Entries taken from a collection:
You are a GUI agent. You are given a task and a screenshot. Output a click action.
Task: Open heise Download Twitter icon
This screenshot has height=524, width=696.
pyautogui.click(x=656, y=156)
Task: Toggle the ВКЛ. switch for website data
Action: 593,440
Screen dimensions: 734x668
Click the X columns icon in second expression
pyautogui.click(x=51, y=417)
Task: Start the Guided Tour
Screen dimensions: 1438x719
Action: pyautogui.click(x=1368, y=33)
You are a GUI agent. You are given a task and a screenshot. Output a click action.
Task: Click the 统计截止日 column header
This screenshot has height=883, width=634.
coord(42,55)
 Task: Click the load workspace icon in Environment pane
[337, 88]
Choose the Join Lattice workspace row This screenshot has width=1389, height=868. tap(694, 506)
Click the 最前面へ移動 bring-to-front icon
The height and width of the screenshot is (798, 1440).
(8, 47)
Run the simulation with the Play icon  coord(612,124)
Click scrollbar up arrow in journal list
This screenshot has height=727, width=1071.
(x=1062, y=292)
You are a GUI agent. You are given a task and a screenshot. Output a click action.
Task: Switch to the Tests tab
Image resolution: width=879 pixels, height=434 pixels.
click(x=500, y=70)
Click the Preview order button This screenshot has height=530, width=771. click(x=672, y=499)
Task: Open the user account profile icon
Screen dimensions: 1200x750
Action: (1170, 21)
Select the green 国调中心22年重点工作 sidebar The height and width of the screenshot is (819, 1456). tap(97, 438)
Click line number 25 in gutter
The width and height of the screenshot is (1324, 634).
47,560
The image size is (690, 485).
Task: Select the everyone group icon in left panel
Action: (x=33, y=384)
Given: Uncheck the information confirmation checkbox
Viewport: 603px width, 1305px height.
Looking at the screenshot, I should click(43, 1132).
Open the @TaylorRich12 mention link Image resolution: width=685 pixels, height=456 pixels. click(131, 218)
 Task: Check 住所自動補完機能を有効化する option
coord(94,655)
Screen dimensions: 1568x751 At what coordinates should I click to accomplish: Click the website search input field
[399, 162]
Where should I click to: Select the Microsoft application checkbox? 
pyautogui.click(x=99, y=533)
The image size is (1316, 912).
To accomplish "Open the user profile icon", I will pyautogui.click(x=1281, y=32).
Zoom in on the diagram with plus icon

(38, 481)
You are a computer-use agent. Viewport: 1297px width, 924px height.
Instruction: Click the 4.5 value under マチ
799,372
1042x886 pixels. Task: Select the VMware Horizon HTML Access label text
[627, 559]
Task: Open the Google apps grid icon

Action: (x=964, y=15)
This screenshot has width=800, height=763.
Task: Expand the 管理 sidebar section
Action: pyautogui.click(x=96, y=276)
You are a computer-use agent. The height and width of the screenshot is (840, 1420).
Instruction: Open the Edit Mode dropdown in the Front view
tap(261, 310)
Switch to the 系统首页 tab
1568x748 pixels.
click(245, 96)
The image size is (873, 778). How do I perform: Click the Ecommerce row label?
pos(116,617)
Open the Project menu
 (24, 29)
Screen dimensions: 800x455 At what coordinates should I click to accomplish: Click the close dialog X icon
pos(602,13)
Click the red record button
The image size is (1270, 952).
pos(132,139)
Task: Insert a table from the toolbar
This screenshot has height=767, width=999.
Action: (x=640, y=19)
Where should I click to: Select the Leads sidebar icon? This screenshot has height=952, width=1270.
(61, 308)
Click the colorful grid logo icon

=== Short problem ===
Please rewrite the lines of the listing from the line with "Task: Insert a table from the toolbar" up to and including its last line, requests included, and rescale every coordinate in the answers by 1.35, rounding to whole numbers with halves going up.

=== In response ===
Task: Insert a table from the toolbar
This screenshot has height=767, width=999.
Action: (x=864, y=26)
Where should I click to: Select the Leads sidebar icon? This screenshot has height=952, width=1270.
(82, 416)
Click the colorful grid logo icon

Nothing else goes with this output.